Собирает главный психиатр руководителей психиатрических диспансеров и говорит: «Давайте в праздничные дни всех людей из группы социально опасных госпитализируем на время». И их могли забрать от станка. И пациенты даже уезжали за пределы города перед праздниками, чтобы не попасть в больницу. Однако в 1987 году ввели закон о психиатрической помощи и гарантиях прав граждан при ее оказании. Теперь положить недобровольно пациента в больницу не так просто: должны быть такие расстройства, при которых он явно опасен для себя или окружающих. Есть перечень таких расстройств. И даже в этом случае сначала пациента должен освидетельствовать врач первичной сети, затем врач больницы. Далее в течение 48 часов больного осматривает комиссия, а потом в течение 5 дней приезжают судья, прокурор и адвокат, которые все это читают и выносят свое решение об обязательном лечении в условиях психиатрической больницы. И даже если они выносят решение о недобровольной госпитализации, то пациент или его родственники могут обратиться в суд, в прокуратуру и вышестоящую организацию с требованием создать независимую комиссию, чтобы она приехала и проверила обоснованность такого решения.

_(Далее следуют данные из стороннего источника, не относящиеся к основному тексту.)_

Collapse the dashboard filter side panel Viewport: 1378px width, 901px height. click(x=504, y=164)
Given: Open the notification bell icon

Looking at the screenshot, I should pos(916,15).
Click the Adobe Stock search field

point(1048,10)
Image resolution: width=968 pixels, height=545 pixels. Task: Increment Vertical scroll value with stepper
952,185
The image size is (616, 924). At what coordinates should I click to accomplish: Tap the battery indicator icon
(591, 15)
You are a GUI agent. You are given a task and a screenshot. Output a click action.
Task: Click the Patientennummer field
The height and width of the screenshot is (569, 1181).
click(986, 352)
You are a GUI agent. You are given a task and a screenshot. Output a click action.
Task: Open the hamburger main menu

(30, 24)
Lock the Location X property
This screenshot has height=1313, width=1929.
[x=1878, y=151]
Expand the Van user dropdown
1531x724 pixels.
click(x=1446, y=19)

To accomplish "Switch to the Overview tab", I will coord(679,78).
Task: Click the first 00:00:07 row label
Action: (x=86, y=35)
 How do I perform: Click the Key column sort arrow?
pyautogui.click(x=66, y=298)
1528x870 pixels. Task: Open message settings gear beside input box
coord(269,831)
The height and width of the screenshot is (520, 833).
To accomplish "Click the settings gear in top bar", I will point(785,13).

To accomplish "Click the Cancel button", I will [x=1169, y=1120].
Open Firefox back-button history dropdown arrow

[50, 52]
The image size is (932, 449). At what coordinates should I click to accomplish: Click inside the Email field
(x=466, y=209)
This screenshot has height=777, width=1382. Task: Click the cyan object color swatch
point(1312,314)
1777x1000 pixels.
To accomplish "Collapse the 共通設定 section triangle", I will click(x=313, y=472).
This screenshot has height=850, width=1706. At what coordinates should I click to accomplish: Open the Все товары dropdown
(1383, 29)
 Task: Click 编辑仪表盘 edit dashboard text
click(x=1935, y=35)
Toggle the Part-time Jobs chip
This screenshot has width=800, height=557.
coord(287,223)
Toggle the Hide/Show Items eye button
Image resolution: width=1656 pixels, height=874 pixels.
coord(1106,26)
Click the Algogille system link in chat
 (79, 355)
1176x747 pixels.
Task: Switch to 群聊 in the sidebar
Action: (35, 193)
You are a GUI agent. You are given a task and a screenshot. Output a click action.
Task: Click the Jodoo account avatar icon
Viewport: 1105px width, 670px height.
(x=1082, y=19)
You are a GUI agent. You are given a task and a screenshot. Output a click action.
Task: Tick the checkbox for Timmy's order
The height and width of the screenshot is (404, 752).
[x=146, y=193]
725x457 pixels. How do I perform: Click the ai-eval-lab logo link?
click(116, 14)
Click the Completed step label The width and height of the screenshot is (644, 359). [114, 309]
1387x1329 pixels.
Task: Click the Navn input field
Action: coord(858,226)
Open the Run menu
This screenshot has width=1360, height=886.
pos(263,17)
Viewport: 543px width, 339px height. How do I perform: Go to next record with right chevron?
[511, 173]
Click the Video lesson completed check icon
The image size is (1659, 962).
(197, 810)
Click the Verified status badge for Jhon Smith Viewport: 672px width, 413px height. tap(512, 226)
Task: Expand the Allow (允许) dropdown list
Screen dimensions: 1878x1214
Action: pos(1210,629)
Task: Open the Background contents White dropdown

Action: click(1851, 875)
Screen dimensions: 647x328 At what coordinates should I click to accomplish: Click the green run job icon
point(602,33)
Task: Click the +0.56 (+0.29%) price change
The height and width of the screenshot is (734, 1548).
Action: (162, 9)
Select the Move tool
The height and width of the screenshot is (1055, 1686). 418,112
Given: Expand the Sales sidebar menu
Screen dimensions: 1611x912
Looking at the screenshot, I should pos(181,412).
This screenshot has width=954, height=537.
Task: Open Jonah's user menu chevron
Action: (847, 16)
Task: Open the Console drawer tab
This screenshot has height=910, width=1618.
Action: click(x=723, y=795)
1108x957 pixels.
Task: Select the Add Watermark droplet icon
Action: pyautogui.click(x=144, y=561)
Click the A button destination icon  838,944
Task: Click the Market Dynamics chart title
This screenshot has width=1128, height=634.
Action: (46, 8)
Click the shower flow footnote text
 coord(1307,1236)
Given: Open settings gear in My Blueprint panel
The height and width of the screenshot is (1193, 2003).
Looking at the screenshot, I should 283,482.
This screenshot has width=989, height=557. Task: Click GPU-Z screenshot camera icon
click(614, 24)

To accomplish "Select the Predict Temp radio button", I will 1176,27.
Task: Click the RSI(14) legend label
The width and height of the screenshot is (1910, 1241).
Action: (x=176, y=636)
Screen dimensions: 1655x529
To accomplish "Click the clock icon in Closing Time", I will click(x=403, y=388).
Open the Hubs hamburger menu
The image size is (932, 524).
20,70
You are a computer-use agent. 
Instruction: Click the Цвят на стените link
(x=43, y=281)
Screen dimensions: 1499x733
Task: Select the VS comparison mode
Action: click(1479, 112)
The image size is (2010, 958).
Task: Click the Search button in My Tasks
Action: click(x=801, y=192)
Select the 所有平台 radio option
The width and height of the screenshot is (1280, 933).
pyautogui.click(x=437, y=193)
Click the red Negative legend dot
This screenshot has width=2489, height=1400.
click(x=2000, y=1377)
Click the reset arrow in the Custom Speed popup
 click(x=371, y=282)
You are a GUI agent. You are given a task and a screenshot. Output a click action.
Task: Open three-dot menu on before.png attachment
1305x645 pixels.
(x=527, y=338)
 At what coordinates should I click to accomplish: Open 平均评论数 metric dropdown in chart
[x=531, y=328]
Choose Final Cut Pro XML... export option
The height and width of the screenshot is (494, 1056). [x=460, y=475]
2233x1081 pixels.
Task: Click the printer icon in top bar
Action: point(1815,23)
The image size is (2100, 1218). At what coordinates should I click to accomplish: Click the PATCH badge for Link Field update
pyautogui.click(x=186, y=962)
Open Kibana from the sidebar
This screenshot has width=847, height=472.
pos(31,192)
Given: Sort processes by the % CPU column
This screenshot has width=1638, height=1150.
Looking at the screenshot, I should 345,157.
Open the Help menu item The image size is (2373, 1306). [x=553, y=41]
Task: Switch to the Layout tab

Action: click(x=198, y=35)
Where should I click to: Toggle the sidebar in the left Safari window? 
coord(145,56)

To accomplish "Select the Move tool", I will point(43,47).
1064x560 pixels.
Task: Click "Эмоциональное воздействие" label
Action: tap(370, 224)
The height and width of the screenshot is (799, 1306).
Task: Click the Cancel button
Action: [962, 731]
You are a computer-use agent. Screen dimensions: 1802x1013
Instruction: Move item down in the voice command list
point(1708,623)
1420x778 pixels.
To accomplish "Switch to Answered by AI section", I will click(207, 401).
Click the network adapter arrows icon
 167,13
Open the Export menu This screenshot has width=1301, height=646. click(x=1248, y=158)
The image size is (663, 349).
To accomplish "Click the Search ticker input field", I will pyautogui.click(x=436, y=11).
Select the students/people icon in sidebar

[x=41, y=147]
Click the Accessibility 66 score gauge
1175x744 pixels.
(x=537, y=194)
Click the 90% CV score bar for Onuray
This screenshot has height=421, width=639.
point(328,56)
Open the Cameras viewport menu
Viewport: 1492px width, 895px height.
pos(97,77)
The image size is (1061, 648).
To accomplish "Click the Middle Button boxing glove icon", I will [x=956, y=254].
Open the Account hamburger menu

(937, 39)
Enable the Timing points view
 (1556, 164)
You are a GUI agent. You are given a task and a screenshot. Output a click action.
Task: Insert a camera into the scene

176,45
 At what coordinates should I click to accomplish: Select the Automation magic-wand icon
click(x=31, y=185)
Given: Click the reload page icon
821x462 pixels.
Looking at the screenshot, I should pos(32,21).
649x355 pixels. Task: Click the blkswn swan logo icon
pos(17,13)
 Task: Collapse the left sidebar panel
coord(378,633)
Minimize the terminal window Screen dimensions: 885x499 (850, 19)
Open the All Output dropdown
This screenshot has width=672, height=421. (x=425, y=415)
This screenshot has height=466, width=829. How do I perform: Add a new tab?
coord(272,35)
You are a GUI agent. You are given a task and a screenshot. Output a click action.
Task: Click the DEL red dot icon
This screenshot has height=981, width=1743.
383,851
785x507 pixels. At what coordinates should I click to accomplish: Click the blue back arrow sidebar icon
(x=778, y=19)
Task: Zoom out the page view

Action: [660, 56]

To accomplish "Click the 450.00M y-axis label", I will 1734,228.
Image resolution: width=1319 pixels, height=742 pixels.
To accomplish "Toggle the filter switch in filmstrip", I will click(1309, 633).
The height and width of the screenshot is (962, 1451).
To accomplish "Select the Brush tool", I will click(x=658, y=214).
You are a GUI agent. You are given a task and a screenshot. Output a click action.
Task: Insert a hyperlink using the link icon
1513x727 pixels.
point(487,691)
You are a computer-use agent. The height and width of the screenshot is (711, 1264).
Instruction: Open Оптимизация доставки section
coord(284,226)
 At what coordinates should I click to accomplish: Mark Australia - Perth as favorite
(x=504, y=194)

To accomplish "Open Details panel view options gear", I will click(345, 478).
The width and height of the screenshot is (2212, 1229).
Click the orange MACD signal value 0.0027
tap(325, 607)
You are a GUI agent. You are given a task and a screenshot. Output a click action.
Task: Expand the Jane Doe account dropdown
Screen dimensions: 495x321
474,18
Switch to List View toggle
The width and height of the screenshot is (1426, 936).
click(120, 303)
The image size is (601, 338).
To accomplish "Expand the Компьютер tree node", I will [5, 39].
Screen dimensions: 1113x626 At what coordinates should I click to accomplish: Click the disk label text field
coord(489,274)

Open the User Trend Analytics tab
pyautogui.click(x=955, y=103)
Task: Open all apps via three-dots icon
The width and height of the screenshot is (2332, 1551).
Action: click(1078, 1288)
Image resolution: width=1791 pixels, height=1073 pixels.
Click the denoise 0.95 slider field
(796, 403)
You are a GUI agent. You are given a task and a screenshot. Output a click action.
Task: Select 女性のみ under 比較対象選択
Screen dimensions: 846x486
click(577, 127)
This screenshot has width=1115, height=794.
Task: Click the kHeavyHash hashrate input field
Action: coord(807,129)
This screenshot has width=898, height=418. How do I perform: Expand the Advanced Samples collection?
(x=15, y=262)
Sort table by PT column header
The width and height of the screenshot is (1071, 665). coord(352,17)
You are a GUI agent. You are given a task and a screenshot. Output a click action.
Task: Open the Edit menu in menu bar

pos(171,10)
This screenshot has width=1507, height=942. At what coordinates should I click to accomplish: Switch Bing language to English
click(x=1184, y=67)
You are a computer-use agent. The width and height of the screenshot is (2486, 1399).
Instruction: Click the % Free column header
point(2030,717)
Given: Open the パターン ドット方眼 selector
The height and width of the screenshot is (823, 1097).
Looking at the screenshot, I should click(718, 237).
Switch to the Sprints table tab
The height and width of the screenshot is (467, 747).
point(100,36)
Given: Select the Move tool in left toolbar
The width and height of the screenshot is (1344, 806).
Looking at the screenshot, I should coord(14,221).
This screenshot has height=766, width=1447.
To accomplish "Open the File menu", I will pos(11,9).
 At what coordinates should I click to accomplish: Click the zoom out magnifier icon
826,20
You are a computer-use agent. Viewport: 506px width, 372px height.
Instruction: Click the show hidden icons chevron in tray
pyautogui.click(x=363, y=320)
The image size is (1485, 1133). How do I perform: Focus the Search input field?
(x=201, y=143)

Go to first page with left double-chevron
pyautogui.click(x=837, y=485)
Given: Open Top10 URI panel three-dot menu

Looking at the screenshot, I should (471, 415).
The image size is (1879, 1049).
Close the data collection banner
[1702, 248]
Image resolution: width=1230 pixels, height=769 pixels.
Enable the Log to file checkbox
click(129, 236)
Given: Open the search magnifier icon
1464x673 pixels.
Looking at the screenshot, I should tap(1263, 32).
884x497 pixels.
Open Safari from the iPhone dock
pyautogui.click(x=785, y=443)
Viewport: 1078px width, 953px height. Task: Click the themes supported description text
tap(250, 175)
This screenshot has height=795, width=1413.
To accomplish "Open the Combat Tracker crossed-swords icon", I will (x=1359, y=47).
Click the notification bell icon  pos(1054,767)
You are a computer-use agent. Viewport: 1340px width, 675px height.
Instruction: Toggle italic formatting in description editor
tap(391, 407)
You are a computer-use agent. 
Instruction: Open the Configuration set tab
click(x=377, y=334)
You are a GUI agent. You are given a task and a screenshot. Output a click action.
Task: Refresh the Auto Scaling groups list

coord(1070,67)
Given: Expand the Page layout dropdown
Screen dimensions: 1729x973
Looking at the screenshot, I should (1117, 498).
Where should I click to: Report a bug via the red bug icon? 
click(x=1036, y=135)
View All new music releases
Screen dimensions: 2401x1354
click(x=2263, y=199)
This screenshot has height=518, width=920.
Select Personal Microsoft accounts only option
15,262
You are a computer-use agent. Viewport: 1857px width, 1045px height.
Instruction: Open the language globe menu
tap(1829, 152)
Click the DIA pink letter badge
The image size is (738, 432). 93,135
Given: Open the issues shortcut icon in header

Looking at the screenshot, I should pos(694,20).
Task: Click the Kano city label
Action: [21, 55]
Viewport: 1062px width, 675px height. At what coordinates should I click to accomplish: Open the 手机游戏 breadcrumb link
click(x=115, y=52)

И вот пациент пролечился и выписывается, теперь понятия «учет» нет, есть две формы наблюдения: одна называется «диспансерное наблюдение». Это когда данный пациент наблюдается по инициативе врача, то есть он выписался из больницы, пришел к врачу, врач ему выписывает рецепт, они договариваются о регулярности приемов.
Другая форма наблюдения — «консультативная». Пациент может проконсультироваться с врачом по своему желанию. И если он не приходит в течение двух лет, карточка передается в архив.
— А может ли работодатель узнать о диагнозе человека, отправив запрос, скажем, в диспансер?
— Никто не имеет права отвечать на эти запросы. Даже сам факт обращения человека за психиатрической помощью является врачебной тайной, только на запрос суда и следствия можно отвечать. И то, например, раньше отделение милиции любило писать «просим сообщить в связи с возникшей необходимостью, находится ли у вас такой-то», да еще спрашивают, с каким диагнозом. Мы отвечаем только в том случае, если следственные органы указывают, что заведено уголовное дело и номер дела. Существуют некоторые профессии, где необходима справка из диспансера. Но если будет справка о том, что человек наблюдается, это не значит, что он не может работать. Конечно, если он летчик, например, могут быть определенные ограничения. Но если при этом человек находится на консультативном лечении, диспансер не дает никаких сведений.
— В этом году Россия ратифицировала Конвенцию ООН о правах инвалидов. Как это повлияло на положение инвалидов вследствие психических заболеваний, живущих в нашей стране?
— Ратифицировать-то ратифицировали, но законодательство наше пока не дотягивает по некоторым направлениям. У нас, например, до сих пор не определен юридический статус лечебно-трудовых мастерских. Поэтому они не могут функционировать, а ведь когда-то сотни тысяч больных восстанавливали с их помощью трудоспособность. Это то, без чего никак нельзя.
Есть страны, где ни одного недееспособного человека нет. Почему? Потому что у них есть понятие «ограниченная дееспособность», и когда стоит вопрос о дееспособности гражданина, эксперты и суд только в каких-то определенных сферах ограничивают дееспособность, а в остальном он остается в жизни. У нас нет этой промежуточной нормы, и перед судом стоит непростая задача: написать, что человек не нуждается в опеке, рука не поднимается. Напишет судья «человек дееспособен», а завтра он подарит квартиру дворнику. В итоге принимается решение о «недееспособности», а это значит — все, вычеркнут из жизни, никаких прав. И стоит опекуну написать заявление об устройстве опекаемого в интернат, и человек всю жизнь свою там проведет. За рубежом раз в год или в два года повторно рассматривается вопрос о дееспособности, а у нас этого пока нет.